■ **Given exercise**: Set out the lines below as a JSON list of strings, one string per line, with blank lines left out. Do not include the pictures.

* START Provided records *

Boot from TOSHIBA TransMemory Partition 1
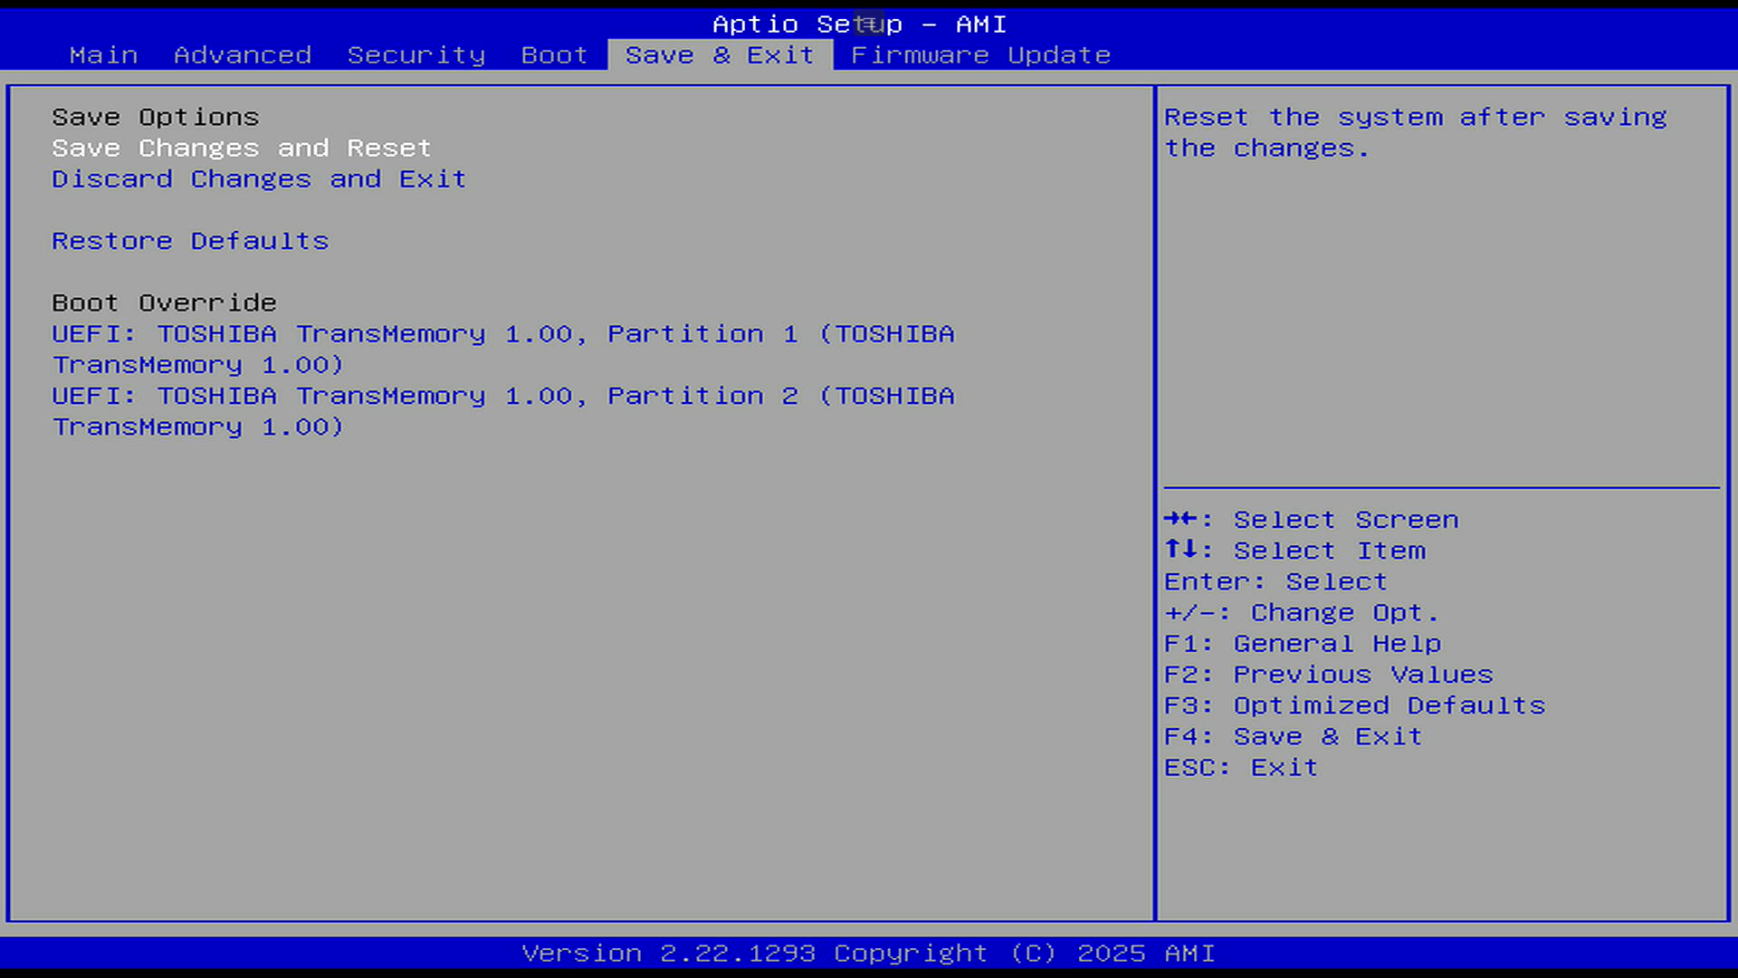The height and width of the screenshot is (978, 1738). (x=502, y=334)
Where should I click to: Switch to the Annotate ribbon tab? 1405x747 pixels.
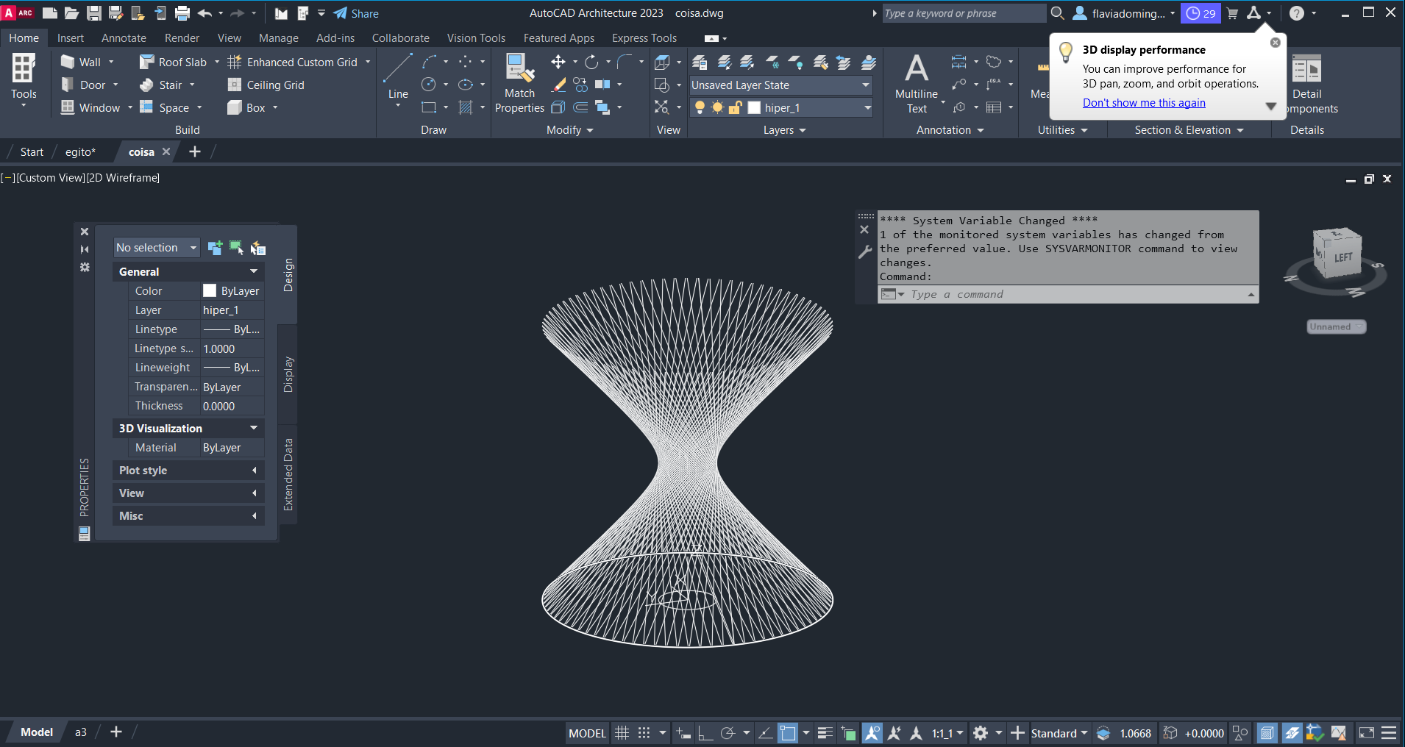point(124,38)
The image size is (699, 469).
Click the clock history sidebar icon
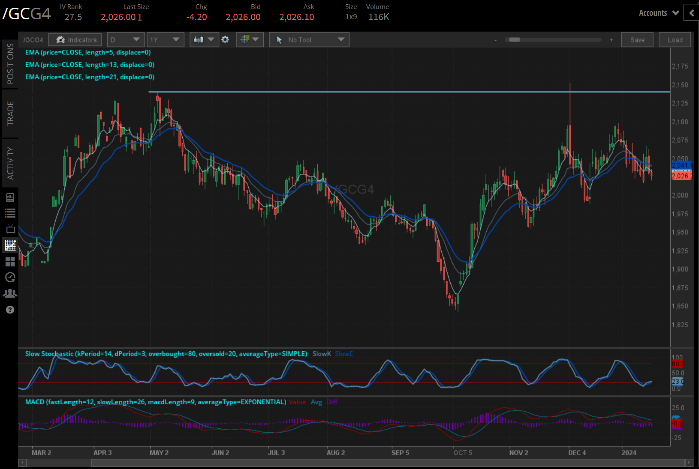point(10,277)
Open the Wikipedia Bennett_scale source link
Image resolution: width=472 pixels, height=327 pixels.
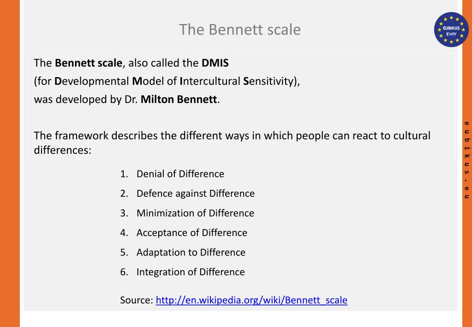(x=251, y=300)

* END Provided records *

■ **Result**:
[
  "Boot from TOSHIBA TransMemory Partition 1",
  "The height and width of the screenshot is (978, 1738). (x=502, y=334)",
  "Where should I click to: Switch to the Annotate ribbon tab? 1405x747 pixels.",
  "point(124,38)",
  "The image size is (699, 469).",
  "Click the clock history sidebar icon",
  "point(10,277)",
  "Open the Wikipedia Bennett_scale source link",
  "Image resolution: width=472 pixels, height=327 pixels.",
  "(x=251, y=300)"
]